EXCERPTED DATA

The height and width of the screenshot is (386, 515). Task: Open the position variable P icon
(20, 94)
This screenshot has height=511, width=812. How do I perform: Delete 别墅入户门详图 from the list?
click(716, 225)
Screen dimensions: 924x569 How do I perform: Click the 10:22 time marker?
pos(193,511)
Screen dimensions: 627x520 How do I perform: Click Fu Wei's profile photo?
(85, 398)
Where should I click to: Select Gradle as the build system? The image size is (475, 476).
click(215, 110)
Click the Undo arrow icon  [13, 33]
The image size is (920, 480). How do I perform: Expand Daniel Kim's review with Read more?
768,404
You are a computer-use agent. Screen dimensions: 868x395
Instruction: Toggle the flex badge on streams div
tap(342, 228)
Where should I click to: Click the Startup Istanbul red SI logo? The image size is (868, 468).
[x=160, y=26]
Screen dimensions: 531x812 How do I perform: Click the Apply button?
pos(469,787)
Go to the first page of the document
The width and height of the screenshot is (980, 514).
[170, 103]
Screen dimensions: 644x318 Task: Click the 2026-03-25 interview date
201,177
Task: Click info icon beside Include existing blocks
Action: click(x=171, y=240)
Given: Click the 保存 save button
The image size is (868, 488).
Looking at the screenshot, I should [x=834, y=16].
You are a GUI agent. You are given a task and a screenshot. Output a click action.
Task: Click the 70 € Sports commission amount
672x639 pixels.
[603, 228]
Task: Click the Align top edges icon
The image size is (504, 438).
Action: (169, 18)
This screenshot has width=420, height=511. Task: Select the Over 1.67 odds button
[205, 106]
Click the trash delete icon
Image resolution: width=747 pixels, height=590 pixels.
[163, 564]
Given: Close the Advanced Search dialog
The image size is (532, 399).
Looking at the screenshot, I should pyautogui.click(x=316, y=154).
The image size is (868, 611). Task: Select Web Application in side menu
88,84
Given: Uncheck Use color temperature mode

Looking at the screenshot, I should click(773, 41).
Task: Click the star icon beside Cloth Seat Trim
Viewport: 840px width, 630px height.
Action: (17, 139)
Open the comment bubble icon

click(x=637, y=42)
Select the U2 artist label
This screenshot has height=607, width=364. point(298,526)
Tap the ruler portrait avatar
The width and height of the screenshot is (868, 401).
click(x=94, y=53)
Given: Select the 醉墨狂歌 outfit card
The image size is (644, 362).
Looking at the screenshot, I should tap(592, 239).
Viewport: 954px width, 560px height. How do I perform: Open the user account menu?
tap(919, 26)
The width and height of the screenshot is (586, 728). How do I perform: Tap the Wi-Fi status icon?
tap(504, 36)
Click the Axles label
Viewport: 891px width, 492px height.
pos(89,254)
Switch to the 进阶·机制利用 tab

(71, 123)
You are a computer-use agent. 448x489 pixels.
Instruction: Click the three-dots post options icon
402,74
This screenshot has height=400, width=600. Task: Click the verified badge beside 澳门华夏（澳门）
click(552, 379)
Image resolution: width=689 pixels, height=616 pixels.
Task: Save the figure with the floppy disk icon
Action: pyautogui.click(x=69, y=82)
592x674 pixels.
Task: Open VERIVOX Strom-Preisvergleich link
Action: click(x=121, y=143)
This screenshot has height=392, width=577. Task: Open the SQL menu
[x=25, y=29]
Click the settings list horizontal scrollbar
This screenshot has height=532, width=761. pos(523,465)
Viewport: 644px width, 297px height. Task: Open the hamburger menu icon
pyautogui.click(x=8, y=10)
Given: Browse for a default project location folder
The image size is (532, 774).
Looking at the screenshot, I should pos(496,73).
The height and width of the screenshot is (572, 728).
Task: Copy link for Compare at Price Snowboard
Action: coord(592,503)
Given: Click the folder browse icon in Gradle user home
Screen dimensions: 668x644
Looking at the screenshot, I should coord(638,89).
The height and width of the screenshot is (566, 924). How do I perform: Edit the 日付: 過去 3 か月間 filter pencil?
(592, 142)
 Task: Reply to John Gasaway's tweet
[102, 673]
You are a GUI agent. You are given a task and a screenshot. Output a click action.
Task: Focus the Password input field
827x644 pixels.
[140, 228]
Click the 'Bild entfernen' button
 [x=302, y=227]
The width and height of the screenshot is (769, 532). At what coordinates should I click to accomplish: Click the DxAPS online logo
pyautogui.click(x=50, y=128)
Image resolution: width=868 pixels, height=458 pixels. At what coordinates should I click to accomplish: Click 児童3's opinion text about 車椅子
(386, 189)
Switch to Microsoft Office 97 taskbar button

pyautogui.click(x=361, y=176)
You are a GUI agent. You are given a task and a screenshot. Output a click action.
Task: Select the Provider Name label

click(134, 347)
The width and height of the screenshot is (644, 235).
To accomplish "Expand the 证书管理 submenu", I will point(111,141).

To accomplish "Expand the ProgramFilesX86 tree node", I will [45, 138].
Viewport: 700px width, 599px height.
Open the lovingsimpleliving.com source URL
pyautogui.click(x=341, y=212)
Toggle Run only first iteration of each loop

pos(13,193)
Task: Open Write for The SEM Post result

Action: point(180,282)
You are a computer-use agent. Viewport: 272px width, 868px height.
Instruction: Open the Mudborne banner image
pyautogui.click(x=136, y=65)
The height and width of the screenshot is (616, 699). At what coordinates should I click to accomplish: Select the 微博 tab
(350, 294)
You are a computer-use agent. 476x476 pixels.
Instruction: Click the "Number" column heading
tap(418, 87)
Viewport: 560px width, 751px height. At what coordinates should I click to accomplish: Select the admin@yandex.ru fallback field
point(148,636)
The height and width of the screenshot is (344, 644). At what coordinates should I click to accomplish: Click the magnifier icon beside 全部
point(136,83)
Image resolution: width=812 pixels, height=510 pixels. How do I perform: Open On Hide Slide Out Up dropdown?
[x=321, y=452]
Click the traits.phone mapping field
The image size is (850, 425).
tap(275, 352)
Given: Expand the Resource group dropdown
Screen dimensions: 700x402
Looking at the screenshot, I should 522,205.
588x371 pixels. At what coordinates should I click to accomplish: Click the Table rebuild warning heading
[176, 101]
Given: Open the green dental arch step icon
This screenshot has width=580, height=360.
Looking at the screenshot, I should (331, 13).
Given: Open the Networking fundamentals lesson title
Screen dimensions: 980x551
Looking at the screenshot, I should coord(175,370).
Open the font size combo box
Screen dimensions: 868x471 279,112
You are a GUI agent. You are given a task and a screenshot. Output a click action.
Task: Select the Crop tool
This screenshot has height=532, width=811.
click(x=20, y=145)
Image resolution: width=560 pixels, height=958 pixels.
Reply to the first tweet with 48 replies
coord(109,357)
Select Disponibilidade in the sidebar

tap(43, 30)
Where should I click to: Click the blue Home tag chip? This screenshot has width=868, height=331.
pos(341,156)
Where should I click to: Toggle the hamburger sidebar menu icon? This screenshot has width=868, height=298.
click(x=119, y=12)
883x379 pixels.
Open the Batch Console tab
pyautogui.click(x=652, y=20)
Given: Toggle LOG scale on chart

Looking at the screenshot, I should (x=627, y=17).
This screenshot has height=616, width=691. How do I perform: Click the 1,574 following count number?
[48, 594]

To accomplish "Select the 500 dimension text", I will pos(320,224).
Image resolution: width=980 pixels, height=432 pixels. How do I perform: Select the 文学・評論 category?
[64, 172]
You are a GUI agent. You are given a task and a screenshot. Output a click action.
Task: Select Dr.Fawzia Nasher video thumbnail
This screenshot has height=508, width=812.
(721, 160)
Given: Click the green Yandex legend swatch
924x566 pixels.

WHAT TO WORK ON
If a line of the entries holds the word "green", copy it out.

SOLUTION FOR THIS EXERCISE
Given: Open the green dental arch step icon
Given: Click the green Yandex legend swatch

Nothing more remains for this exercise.